THE PROBLEM
What lines of the data hold the string "will"? Pull each one out.

SUPPLIED ENTRIES

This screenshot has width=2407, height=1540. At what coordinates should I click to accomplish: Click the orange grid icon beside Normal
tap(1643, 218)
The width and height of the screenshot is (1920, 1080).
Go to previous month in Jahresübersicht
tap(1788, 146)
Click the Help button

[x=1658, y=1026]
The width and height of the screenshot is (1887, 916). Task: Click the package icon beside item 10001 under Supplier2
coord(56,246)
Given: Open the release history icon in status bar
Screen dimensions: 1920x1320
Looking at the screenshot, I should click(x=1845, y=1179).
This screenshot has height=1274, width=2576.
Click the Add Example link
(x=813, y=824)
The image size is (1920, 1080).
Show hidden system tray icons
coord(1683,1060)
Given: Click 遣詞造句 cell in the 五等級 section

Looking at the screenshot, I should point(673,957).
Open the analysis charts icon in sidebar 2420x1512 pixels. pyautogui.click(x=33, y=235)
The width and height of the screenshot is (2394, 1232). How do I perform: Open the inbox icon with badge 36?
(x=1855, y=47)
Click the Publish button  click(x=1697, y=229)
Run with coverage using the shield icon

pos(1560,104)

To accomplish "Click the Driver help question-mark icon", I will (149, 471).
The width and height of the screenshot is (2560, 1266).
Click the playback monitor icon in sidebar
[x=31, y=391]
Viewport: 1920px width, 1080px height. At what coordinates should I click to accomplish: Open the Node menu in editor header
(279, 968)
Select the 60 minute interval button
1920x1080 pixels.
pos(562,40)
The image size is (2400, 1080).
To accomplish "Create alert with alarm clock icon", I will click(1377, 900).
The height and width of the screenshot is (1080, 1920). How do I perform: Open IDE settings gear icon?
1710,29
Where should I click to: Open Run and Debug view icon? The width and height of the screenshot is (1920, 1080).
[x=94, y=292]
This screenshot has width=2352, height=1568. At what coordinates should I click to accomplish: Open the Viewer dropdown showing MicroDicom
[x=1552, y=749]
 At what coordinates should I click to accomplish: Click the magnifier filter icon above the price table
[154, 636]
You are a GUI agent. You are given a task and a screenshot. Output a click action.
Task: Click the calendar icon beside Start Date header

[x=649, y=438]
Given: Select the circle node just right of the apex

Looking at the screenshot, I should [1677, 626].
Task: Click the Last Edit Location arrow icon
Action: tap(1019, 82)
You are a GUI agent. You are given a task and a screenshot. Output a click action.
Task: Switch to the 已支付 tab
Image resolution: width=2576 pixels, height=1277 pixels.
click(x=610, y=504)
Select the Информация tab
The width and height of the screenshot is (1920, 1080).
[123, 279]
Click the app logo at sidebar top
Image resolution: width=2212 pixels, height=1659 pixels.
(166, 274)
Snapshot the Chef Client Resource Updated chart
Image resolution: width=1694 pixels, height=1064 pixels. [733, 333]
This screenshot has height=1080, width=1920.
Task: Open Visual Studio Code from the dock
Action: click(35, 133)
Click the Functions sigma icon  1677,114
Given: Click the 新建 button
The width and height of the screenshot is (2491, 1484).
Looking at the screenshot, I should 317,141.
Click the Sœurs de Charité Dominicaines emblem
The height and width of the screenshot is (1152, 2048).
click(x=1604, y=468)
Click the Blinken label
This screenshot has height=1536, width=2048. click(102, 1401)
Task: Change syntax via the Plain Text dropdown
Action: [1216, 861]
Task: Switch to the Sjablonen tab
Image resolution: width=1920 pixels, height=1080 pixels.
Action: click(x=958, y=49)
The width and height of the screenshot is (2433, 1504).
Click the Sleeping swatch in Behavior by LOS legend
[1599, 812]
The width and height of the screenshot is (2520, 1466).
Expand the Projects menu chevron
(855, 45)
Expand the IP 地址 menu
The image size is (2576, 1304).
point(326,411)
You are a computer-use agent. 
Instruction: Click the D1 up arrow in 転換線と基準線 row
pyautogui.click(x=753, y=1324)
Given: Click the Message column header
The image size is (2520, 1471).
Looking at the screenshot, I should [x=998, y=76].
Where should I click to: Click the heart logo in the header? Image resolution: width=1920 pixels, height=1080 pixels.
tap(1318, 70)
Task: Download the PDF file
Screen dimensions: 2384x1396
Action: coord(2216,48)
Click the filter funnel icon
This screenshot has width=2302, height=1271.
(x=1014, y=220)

ANSWER TO THIS EXERCISE
To accomplish "Click the Driver help question-mark icon", I will (149, 471).
To accomplish "Create alert with alarm clock icon", I will click(1377, 900).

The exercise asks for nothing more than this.